▶ _Objetivos_
a) Segundo a entrevista, por que Sophia Corral considera bom ter atores experientes por perto no set? Responda em até três frases.
b) Atualize um trecho da entrevista, começando nas palavras "Sophia Corral- Pois" e parando após "aprovada? Como foi?", com "companheiro" trocado por "parceiro".
c) Na entrevista, em que trabalho o entrevistador diz ter visto Talis Castro em cena?

▶ _Trecho apresentado_
Em sua estreia no cinema, Sophia Corral teve que dividir o ambiente de gravações com nomes experientes do teatro, como Aícha Marques, Talis Castro e Bertho Filho. A jovem não se intimidou. Buscando aprender com todos, fez bonito no papel de par romântico do questionador e inconformado, Caio. Na pele de Fernanda, Sophia apresenta uma naturalidade às suas falas que impressiona ao se perceber ser aquele seu primeiro trabalho. Sobre essa experiência, anarquia e vontade de viver em outros tempos, ela conversou com o blog Película Virtual.  Confira!

Sophia, esse é o seu primeiro filme. Seu primeiro trabalho em frente às câmeras e você já trabalha no mesmo set com atores como Bertho Filho, Aícha Marques, Talis Castro, que já têm certa experiência de palco. Você tira algum proveito dessas presenças no set para elaborar sua atuação?

Sophia Corral – Apesar de não ter muitas cenas diretas com os atores mais velhos, a não ser com Talis Castro e Paula Carneiro, com quem eu tive algumas falas, eu costumo observá-los em cena. Com o Talis e Paula, que já têm certa experiência, eu acabo usando meio que para me inspirar. Quando eu preciso me concentrar, os dois me ajudam bastante, sabe? Eles ensinam truques para podermos nos concentrar no texto. Como eu sempre gostei de atuar, eu tento absorver tudo o que eles ensinam. É bom ter gente experiente por perto para me ajudar.

Sophia durante intervalo das gravações. Foto: Anouk Degen
Película Virtual - Ainda mais o Talis, né? Após vê-lo em cena no Pólvora e Poesia, você percebe o nível das dicas para entrar no personagem que ele possui.

Sophia Corral- Pois é. (risos) E ele é muito companheiro, também, sabe? Ele trata a gente de igual para igual. Nós damos muitas risadas juntos. Nossas conversas são sempre ótimas. Aí, depois, quando é hora de trabalhar e ele começa a atuar pra valer, você fica impressionado com a forma como ele some, como ele se transforma no personagem. E quando ele entra nesse estado de concentração, demora pra sair. Após a cena acabar, você olha e ele ainda está lá cabisbaixo, ainda dentro do seu papel no filme. Eu ainda quero chegar nesse estágio um dia.

Película Virtual - E o teste de elenco no qual você foi aprovada? Como foi?

▶ _Dados extraídos_
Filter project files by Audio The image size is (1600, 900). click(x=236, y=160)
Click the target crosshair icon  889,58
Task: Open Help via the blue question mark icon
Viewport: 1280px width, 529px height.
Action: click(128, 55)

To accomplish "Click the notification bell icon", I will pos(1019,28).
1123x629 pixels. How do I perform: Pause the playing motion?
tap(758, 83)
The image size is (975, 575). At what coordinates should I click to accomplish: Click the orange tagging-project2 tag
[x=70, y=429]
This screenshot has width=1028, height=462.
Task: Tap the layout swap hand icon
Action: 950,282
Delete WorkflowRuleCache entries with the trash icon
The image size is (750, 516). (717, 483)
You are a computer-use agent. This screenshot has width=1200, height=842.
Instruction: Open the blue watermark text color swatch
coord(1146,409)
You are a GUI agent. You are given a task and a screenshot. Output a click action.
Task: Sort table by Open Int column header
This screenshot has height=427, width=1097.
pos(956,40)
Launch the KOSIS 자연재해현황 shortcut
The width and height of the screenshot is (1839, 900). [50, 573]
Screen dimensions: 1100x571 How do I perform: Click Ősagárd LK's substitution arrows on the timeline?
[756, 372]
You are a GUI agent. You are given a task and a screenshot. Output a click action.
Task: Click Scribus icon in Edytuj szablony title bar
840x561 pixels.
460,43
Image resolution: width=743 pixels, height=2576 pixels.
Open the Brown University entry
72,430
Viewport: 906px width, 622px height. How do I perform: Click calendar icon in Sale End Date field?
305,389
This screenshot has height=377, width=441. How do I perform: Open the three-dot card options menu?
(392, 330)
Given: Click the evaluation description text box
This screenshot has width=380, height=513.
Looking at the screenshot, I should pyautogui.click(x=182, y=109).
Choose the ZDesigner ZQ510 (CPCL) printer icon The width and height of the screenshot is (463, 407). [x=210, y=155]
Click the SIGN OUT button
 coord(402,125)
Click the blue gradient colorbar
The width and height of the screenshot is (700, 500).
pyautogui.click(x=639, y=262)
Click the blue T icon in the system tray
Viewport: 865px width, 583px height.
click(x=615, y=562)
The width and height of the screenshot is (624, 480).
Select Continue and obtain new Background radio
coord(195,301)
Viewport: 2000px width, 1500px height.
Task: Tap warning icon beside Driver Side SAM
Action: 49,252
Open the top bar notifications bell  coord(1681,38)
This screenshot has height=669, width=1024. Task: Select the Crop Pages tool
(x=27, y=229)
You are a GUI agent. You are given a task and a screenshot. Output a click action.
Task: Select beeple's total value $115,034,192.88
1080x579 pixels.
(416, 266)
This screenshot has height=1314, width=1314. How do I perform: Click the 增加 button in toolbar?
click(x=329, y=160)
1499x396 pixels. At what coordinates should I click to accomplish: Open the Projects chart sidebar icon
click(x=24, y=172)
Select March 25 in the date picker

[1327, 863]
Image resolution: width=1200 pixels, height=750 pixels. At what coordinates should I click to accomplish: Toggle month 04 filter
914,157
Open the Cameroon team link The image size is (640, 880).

▶ _Respostas em ordem_
a) Talis Castro e Paula Carneiro ajudam bastante quando ela precisa se concentrar e ensinam truques para manter a concentração no texto. Ela também os observa em cena e os usa como inspiração.

b)
Sophia Corral- Pois é. (risos) E ele é muito parceiro, também, sabe? Ele trata a gente de igual para igual. Nós damos muitas risadas juntos. Nossas conversas são sempre ótimas. Aí, depois, quando é hora de trabalhar e ele começa a atuar pra valer, você fica impressionado com a forma como ele some, como ele se transforma no personagem. E quando ele entra nesse estado de concentração, demora pra sair. Após a cena acabar, você olha e ele ainda está lá cabisbaixo, ainda dentro do seu papel no filme. Eu ainda quero chegar nesse estágio um dia.

Película Virtual - E o teste de elenco no qual você foi aprovada? Como foi?

c) Em Pólvora e Poesia.